In writing terms this happens all the time. You have a hot story cooking on the stove and then BANG you find a new spice to work with. Initially you aren’t sure it’s going to work with what you have cooking on the stove, but you put a dash in here and there – and hot damn it works.  Then as the food comes close to being ready for your first taste you smell something…off. You check the ingredient list and try to remember how long the stove has been on for, but damned if you can’t remember.

That’s what happens when the muse hits. It’s like riding a wild beast, you either find a way to get control over it or get consumed in doubt, fear, and mismanagement.  

So when you find that new source of inspiration you’re going to need to temper your enthusiasm a little and approach the work on your blueprint with the right amount of focus. Don’t let the immediate need of this new spice you’ve found curdle the food you already have cooking. This is the problem I ran into with the current piece in the sheer amount of characters I was planning on placing in the first book. I loved the idea of all these different lives co-mingling along the same main story thread, but when I started re-reading what I already had down, I realized it might be dizzying for the reader to keep up with what the hell was going on. The last thing you want to is confuse the reader, or force them to ask – “Was this supposed to be short story collection?”

So the curve in the road for me in regards to this piece means less equals more. It means I shelve some characters from getting their day in the sun and push them to the background until the story matures to the point where they are ready to have the spotlight. This is all easy for someone else to look at objectively and say it makes sense, but for me they all have a part to play in what comes next, I just have to time it right.

Addendum: I often wonder what goes through some people’s heads when they make decisions about the level of responsibility children are allowed to have. I spent the week frustrated that I wasn’t able to change the circumstances surrounding the safety of someone I love dearly.  Hearing my own voice advise myself that these events are the after effects of choices I’ve made was equally difficult. I’ll use this to remind you all that actions have consequences even years after you’ve made them.

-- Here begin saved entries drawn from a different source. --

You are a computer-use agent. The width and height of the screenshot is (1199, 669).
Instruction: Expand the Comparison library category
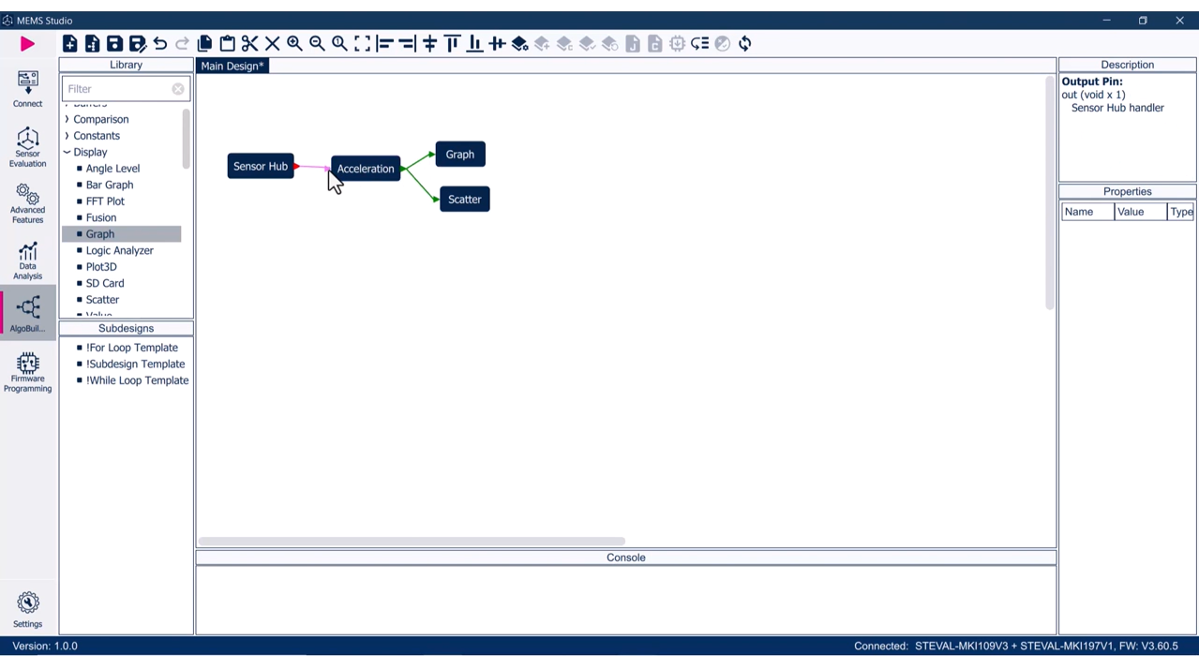click(100, 119)
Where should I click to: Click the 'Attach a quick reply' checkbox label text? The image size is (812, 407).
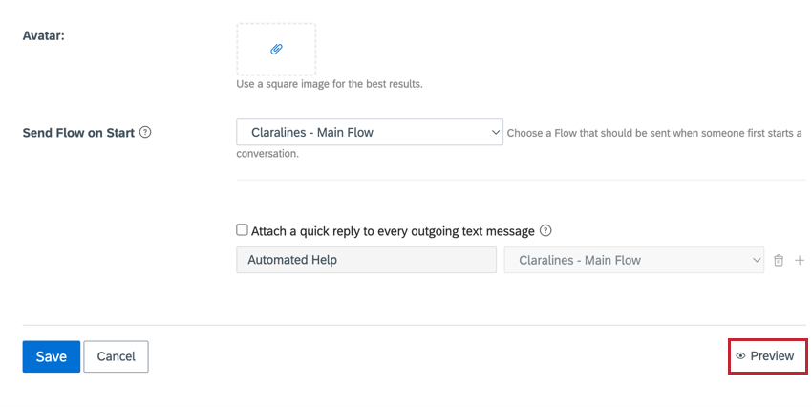[393, 231]
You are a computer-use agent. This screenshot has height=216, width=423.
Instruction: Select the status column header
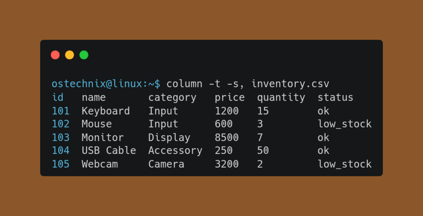[x=335, y=97]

Today Emalee and I get to see several friends act in a play production of She Kills Monsters. It’s A comedic romp into the world of Dungeons & Dragons, It tells the story of Agnes Evans as she leaves her childhood home in Ohio following the death of her teenage sister, Tilly. The play was written by Qui Nguyen in 2012, but my friend and former partner in crime Travis Legge is putting it at the Nordlof Center in Rockford.

If you’re in the Rockford area and you want to support local art – General Admission tickets are just $12 for upcoming shows on Apr 28th & 29th – with a Sunday matinee on Apr 30th

https://squareup.com/store/plastic-age-productions
I’ve been listening to a lot of Public Service Broadcasting recently. I really dig their style of mashing up great sound with cuts of live news and documentary voices. I highly recommend you check them out.